Response from Dr. Young
Hello and thanks for posting.
Sorry to learn about your friend. His disease course sounds unfortunately typical for people living with HIV who, for one reason or another, interrupt their treatment, with rapid disease progression (or return to pretreatment health). I'm perplexed by his doctors' diagnostic difficulty as it pertains to disability. Even without a clear cut cause, one can readily render the diagnosis of weight loss, peripheral neuropathy, paralysis (or weakness) and loss of vision. While perhaps not caused directly by HIV, their presence in one living with HIV (and with laboratory assessments) likely meet criteria for AIDS. Any of these (with the severity you've noted) would be sufficient to complete forms for disability.

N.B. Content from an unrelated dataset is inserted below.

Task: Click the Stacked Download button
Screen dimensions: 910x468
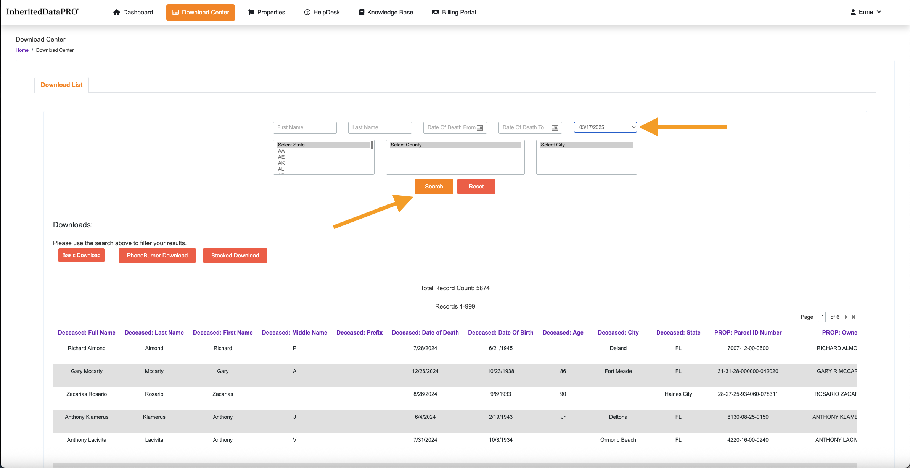Action: tap(235, 255)
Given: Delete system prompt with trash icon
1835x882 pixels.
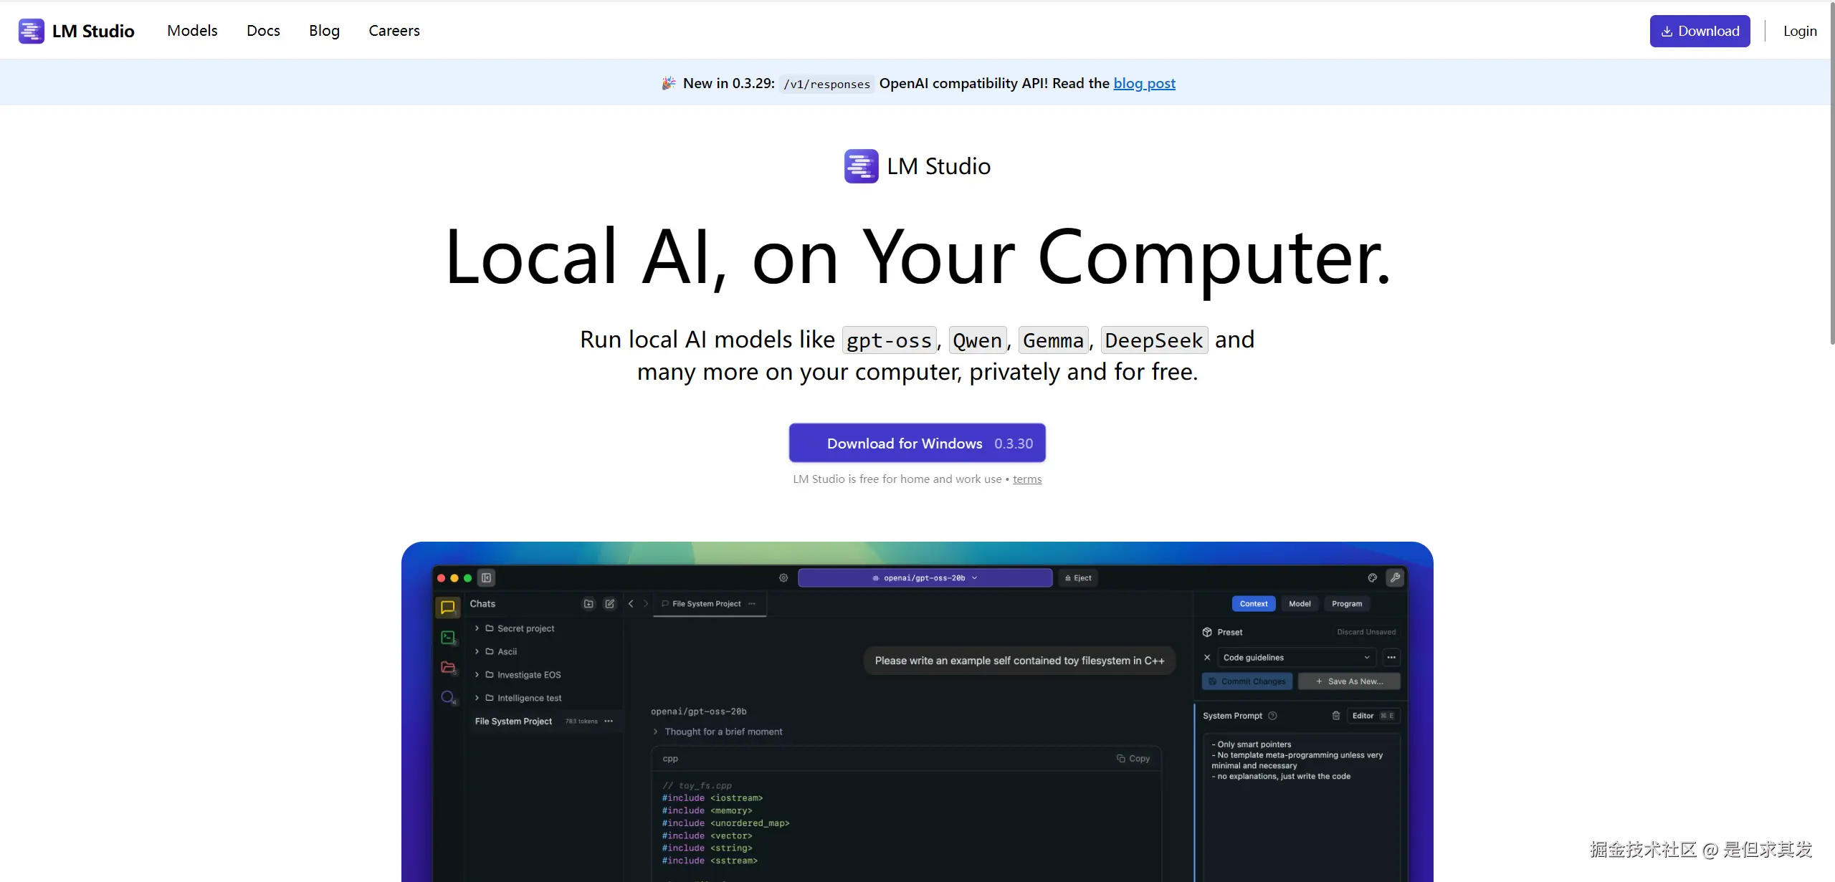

Your friend should have quickly been placed back on HIV treatments and hopefully by now, attained an undetectable HIV viral load. It's relevant to ask if this is indeed the case. Ask if his neuropathy is HIV-related, could his vision be CMV retinopathy or HIV retinopathy? These are AIDS-defining illnesses. Did his weight loss reach 10% of his baseline weight? If so, this is an AIDS-defining illness. Your friend's situation is serious and deserves urgent medical- and non-medical support.
Sounds like your friend could benefit from having an active case manager or peer advocate. You didn't mention in which city in Texas he lives, but most large cities have good HIV/AIDS service organizations that might be able to help.